Büyük bir golcüyü bir türlü alamazsan, aldığını geç kaldığın için oynatamazsan, bunun sonucu, penaltı dahil yarım düzine gol kaçırırsan, hoca olarak transferini istediğin oyunculara öncelik tanırsan, geçen yıldan düzgün giden işleri hocalık egosu ile bozarsan; olacağı budur. Büyük Fenerbahçe taraftarı bu hayal kırıklığını hak etmiyor.
Jesus büyük hoca olabilir ancak İlah değil…

SERDAR ALİ ÇELİKLER: JESUS’UN ARMAĞANI (HABERTÜRK)

Jorge Jesus hakikaten değerli bir hoca. Ekip da bu mevsimde taş üzere fizik gücünde muhakkak ki uygun çalışıyorlar. Birinci 30 dakikada da pek güzel oynadı grup.
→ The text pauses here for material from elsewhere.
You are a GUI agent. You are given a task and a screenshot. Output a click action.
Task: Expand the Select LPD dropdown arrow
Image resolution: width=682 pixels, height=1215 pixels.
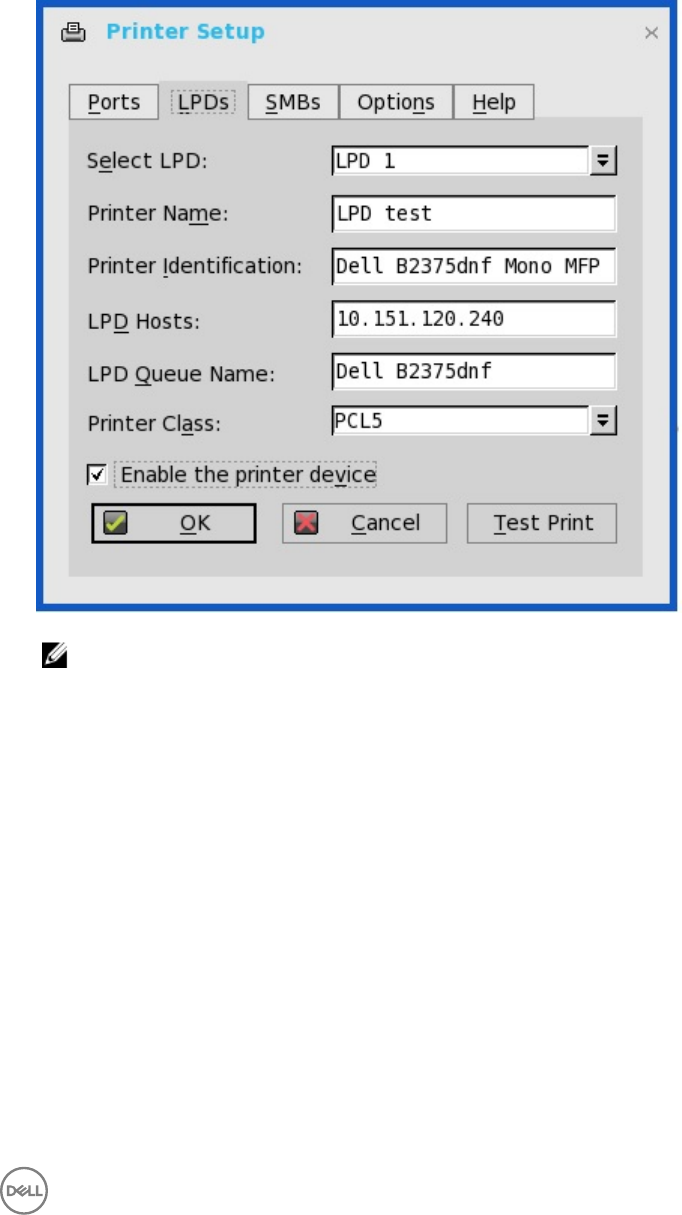click(603, 160)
Amaaa…

-Ama 50 tane transfer yapıyorsanız ve hala umut Serdar Dursun ile Arda Güler’se..

-50 tane transfer yapıyorsanız ve hala stoperde Novak ile oyunu bitiriyorsanız..

-50 tane transfer yapıp hala ve hala 1. santraforunuz yoksa..

-50 tane transfer yapıp hala Valencia penaltıcınızsa..

-Portekizce bilmeyen kimseyi transfer etmiyorsanız..

-Trezeguet ve Weghorst’u reddedip, santrafor almayıp, 3 aydır topa vurmayan aslında yeteneksiz bir adam olan Joshua King’i 2 maçta da direkt 11 başlatıyorsanız..

-İrfan çıktığında o bölgede (sağ iç) kesin oynayamayacak olan Emre Mor’u oyuna alıyorsanız..

-Hatta Emre Mor’un, Bruma’nın Fenerbahçe’nin topçusu olmadığını hala anlamadıysanız..

-Orta ikilide daima ve baskılı oynayan 2 altı numaradan genç olan İsmai’in sarı kartı olduğu halde; kırmızı görmesi kuvvetle mümkünken 2. yarıda HEM DE PORTEKİZCE BİLEN Crespo’yu almıyorsanız..

Değil Jorge Jesus, Ancelotti olsanız kusurlusunuz.

Transfer yalnızca hocaya bırakılmaz. Dünyanın hiçbir büyük grubu bu hürlüğü bir gün gidecek şahsa vermez. Hele hele 1 yıllık hocaya hiç vermez. Sarfiyat santraforu alır, hocasına da “Ben aldım istersen oynatma” der.. Guardiola’ya Haaland’ı aldıkları üzere. Sonuçta Jorge Jesus bu.. Jesus Christ değil. Kararları da kutsal değil. Jesus’a hoop deme vakti geldi.

2 SEBEBPLE KAYBEDİLDİ
Bu çeşit 2 sebeple kaybedildi:

Net bir santraforun alınmamış olması

ve İsmail’in kırmızı görme ihtimali belirginken devre ortasında Emre Mor saçmalığı ile başlayan Jesus’un değişikliklerinin tamamının yanlışlı olması.

Kiev’in favori olduğunu da transfer sürecinin berbat gittiğini de haftalar evvel yazmış birisi olarak kamuoyuna karşı vazifemi yapmış biri olarak tekrar söyleyeyim: Transfer süreci derhal canlandırılmalı. Santrafor ve Baba Stoper alınmalı. Yoksa dönem da kaybedilir.

NOT= Her fırsatta “Atatürk’ün kulübü olmakla övünen kulübün, Vladimir Putin tezahüratı yapan densiz ve ahlaksızlar için özür bildirisi yayınlaması kuraldır. Hatta tespit edilebilirse bu tezahüratı başlatanların kombineleri iptal edilmeli.

REKLAM ALANI
BU KONUYU SOSYAL MEDYA HESAPLARINDA PAYLAŞ
ZİYARETÇİ YORUMLARI

Henüz yorum yapılmamış. İlk yorumu aşağıdaki form aracılığıyla siz yapabilirsiniz.